[What is expected]:
Write out the lines from the one with "Click the AS & DSCP sidebar icon" to the one with "Action: pos(54,182)", both included, copying them exactly.

[START OF Rows]

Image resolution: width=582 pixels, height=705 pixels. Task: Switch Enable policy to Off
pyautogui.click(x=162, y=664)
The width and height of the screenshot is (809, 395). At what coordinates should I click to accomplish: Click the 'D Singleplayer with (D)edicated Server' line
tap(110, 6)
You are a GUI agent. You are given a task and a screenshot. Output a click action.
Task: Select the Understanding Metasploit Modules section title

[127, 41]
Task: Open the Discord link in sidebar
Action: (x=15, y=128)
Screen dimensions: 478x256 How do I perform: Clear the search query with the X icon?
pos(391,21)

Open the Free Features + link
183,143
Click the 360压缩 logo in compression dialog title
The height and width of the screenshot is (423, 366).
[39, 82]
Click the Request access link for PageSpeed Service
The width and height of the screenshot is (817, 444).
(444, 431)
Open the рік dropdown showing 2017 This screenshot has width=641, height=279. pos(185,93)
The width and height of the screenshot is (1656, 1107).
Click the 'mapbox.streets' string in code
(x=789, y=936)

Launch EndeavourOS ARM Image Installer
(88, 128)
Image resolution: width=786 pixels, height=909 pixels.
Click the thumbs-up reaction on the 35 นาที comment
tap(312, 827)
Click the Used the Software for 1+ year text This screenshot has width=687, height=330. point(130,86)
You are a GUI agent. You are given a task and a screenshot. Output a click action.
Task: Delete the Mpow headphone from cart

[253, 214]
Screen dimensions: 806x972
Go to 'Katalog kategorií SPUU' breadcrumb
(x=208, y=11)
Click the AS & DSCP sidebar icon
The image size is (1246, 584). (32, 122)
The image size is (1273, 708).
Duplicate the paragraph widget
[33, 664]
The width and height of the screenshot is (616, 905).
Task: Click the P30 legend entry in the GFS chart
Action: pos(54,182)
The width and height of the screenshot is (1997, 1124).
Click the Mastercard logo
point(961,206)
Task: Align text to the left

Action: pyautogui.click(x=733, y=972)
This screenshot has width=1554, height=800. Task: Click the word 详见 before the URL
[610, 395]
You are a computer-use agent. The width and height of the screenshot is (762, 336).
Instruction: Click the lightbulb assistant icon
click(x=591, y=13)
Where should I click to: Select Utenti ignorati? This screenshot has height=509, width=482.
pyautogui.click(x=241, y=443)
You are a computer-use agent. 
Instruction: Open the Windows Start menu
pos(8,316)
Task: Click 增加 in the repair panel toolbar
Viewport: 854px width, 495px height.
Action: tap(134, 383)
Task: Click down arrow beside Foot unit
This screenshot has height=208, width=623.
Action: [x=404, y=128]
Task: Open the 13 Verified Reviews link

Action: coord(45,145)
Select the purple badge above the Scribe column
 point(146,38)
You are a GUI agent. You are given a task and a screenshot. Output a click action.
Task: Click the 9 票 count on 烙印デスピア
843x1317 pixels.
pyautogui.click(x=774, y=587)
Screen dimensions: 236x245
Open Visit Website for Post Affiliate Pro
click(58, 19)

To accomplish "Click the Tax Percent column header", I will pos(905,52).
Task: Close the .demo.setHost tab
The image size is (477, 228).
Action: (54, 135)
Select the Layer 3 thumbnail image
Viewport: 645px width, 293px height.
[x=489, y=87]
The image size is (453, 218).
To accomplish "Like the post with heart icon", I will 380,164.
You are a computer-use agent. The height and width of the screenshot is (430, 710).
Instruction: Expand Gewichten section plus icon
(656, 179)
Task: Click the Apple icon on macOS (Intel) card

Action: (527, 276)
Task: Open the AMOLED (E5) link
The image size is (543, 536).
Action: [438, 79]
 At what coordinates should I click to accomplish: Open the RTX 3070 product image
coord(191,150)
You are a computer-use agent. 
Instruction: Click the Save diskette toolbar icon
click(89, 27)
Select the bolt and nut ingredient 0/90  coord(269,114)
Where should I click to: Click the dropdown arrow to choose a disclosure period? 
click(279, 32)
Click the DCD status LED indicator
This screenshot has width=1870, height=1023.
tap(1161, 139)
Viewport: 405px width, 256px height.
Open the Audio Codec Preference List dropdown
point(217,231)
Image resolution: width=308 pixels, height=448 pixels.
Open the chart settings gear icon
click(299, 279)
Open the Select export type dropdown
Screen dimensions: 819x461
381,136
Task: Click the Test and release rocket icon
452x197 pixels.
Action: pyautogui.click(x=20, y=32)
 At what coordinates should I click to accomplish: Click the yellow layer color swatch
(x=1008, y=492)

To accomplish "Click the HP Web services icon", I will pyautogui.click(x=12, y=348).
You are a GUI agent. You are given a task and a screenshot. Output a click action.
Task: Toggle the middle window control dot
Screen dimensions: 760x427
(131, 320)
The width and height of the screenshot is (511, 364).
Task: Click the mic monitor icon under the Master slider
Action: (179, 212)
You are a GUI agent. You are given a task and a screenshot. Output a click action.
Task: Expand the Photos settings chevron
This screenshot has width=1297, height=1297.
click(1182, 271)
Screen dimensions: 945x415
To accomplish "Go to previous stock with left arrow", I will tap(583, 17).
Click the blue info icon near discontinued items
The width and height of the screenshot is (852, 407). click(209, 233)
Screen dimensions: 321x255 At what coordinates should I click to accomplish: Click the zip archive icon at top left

[END OF Rows]

[Final answer]:
Click the AS & DSCP sidebar icon
The image size is (1246, 584). (32, 122)
The image size is (1273, 708).
Duplicate the paragraph widget
[33, 664]
The width and height of the screenshot is (616, 905).
Task: Click the P30 legend entry in the GFS chart
Action: pos(54,182)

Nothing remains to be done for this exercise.